Health

I always hated workouts – until I made them weird | Rebecca Douglas


I hate exercise, or to be precise, exercise hates me. It’s like my body is actually allergic to it. If I even think about doing cardio, my asthma wheezes to life and a migraine begins jackhammering its way through my brain. It’s my body’s way of saying “yeah nah, the only fitness I’ll be doing is fit-n-this whole pizza in my stomach, surfing TV channels and hand-balling chores off to my husband so I can spend more time on the couch”.

Now that I’ve hit an undisclosed age slightly above 30, I’ve collected a symphony of niggling pains that start turning up as soon as I pull on a pair of sneakers. Loudest among them are a twanging Achilles, groaning lower back, and screeching tendonitis in my elbow. They’re a noisy bunch that really should be sent to the naughty corner until they pipe down.

With all this resistance, it’s a wonder I ever get out of bed, but in the interests of living much past 40 and continuing to lie about my age, it’s sometimes necessary to jog off a few calories. This is where I have to trick myself into enjoying it, and the best way I’ve found to do so is by sampling the strangest sports I can find. Swimming? Cricket? Netball? Nope, not happening. Juggling pineapples blindfolded while riding bareback on a dolphin? Sign. Me. Up.

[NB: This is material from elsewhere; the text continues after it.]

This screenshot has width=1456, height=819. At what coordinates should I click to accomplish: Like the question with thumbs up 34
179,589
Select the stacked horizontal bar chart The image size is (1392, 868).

While I was still somewhat nimble at school, my taste in athletic pursuits was relatively tame – ballet, tennis, softball and volleyball. My greatest claim to fame in these was winning a trophy for “Most Improved” in volleyball, ie “Thanks for upping your game and sucking slightly less now”. Did I mention my third place in triple jump at sports day – out of a total of three competitors?

Undeterred, I’ve made it my lifelong mission to find a sweat-inducing activity I both don’t hate, and in which I have some semblance of talent. Having long since exhausted all sensible sports, I’ve ventured into the wild, untamed arena of the silliest sports imaginable.

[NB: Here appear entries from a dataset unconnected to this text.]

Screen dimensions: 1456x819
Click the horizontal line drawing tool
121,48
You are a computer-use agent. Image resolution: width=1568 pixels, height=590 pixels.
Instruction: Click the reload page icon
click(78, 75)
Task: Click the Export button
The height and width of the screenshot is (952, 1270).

It started with a few seasons of badminton, but I worried I hadn’t strayed far enough from the mainstream. Sure you hit around an offbeat feathery “shuttlecock” creation, but it’s really just a faster version of tennis, with a markedly higher likelihood of smashing yourself in the face, at least for me. Even as a natural left-hander playing the sport right-handed, it just didn’t feel weird enough to be comfortable. The search continued.

A group of women are hanging in a foetal position in a hammock during an aerial yoga class.
A group of women are hanging in a foetal position in a hammock during an aerial yoga class. Photograph: Kateryna Kukota/Getty Images/iStockphoto

Next came several months of sashaying my way through every dance style known to humankind. I was quietly confident I’d find my niche in belly dancing given I brought ample stomach girth to the party, but sadly it also requires coordination and a modicum of skill. Next!

Ballroom dancing, Zumba, jazz ballet, and hip hop were all trialed with degrees of success ranging from none to barely perceptible, along with various flavours of yoga – aerial (the cosy-hammocks-hanging-from-the-ceiling kind), bikram (the heated-room-and-makeup-pouring-down-your-face kind) and hatha (the regular old hippy kind). Again, the envelope was barely nudged, let alone pushed. I was sure I could do better.

Then came ultimate frisbee (a team sport with the aim of catching the disc in the end zone; a kind of cross between netball and rugby) for a year or so, a term of deep-water aerobics (where you wear a floatie belt while jogging in the deep end of the pool), and a lesson in stunt driving (hooning around in a Mini Cooper while trying not to kill your instructor in a blazing fireball of death).

These have all been a blast, but I’m not done yet. Thanks to a white-hot streak of sitting on the couch during one Winter Olympics, I developed an insatiable fascination with curling, or as I like to call it, “the scrubba-scrubba sport”. The determination the competitors show in sweeping away at that ice has my unending admiration. Bless their little scrubbing hearts. It’s a toss-up between that and hobby-horse dressage (a real thing, I kid you not!). Yup, nothing beats prancing around, straddling a fake horse on a stick, pretending to be fancy. Odds are it’d be just odd enough for me.

In the end, the sports that have stuck have been pole dancing (in the most unsexy fashion possible, I promise), geocaching (a worldwide scavenger hunt using GPS coordinates), and learning to run using the ‘Zombies, Run!’ app (in which you pretend to pick up supplies for your base camp while zombies are chasing you).

Appeals to consider my health and living past 40 might have failed, but a rampaging horde of zombies can be mighty motivating.